- TEXT SEGMENT
Sermon Details




Please open your Bible at Matthew 6:10. We are continuing our series ‘Six Things to Ask of God.’ Our Lord Jesus gave us the Lord’s Prayer to teach us how to pray. We saw that the place to begin is a relationship with God in which, through faith in the Lord Jesus Christ, you come to know Him as your own heavenly Father. Everything in the Lord’s prayer flows from that relationship.

We saw that there are six petitions in this prayer, and these are like pegs on which we can hang all of our prayers. This prayer is a template. The six themes in the Lord’s Prayer will guide you in what to ask of God. Suppose, for example, you are praying for a friend or family member who needs help or support in some way. What you ask for this person is part of God’s provision: “Give us this day our daily bread.” But then you might also ask, ‘what temptations will this person need to overcome in the challenge they are facing?’ Then you will ask God to deliver them from that evil. Or you might ask, ‘Where will it be hardest for this person to do God’s will? There you will ask that God will give them strength to do His will on earth as it is in heaven. This series is very practical: Our aim is that through these six petitions, we will learn to pray more effectively. Lord, teach us to pray!

When we studied the Beatitudes, a number of years ago, we saw that there is order and progress in the blessings God calls us to pursue. Here again, there is order and progress in the Lord’s Prayer. These are not six randomly assorted requests. Each petition in the Lord’s Prayer leads to the next. ‘Hallowed be your name.’ Well, how will God’s name be honored? His name will be honored as His kingdom comes. How will His kingdom come? It will come in the lives of those who do God’s will: ‘Your will be done on earth as it is in heaven.’ Therefore, we ask that God will provide what we need, that He will forgive our sins and that He will deliver us from evil.

Today, we come to the second petition of the Lord’s Prayer: “Your kingdom come” (Matthew 6:10). Jesus speaks about a kingdom, and that means there is a King. So the first thing we learn is that

God is a great and glorious King.

Today, most kings or queens have a largely symbolic and ceremonial role, but in biblical times, all power and authority lay in the hands of the king. The only question was over the boundaries of his kingdom. Beyond his kingdom other kings would reign, but within his own kingdom a king reigned supreme. The Bible confronts us with the truth that God is the great and glorious King not only over a few people but over the whole earth.

Sing praises to God, sing praises!

Sing praises to our King, sing praises!

For God is the King of all the earth. – Psalm 47:6-7

There is no corner of the earth that is not under God’s sovereign control. There is no neighboring kingdom where God does not rule. There are other powers, other authorities, other kings, other gods who do not recognize the Lord’s rule, but God is sovereign even over them.

- GIVEN TASK
Echo the part of the sermon that opens with the words containing "Sing praises to our" and closes with "even over them.", copying it word for word. The records that come next have no connection to the sermon.

Stored entries:

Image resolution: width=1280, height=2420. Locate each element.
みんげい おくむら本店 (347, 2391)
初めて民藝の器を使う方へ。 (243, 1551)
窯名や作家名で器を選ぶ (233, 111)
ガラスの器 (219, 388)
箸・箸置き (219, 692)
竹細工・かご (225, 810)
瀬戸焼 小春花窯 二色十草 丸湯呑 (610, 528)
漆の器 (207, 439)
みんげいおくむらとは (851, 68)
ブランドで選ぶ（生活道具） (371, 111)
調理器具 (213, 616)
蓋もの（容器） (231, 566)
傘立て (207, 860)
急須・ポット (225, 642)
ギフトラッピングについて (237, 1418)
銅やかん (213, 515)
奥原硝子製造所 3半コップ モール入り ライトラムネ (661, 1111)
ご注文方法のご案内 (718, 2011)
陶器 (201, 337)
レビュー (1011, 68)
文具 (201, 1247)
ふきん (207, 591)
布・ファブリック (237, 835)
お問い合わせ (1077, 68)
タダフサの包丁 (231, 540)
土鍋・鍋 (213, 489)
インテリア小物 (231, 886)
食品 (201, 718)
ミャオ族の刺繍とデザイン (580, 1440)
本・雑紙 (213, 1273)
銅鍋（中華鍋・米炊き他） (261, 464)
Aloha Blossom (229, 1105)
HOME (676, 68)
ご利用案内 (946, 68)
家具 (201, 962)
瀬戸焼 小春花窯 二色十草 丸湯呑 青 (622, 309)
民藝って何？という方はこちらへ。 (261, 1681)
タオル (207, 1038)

- EXPECTED ANSWER
Sing praises to our King, sing praises!

For God is the King of all the earth. – Psalm 47:6-7

There is no corner of the earth that is not under God’s sovereign control. There is no neighboring kingdom where God does not rule. There are other powers, other authorities, other kings, other gods who do not recognize the Lord’s rule, but God is sovereign even over them.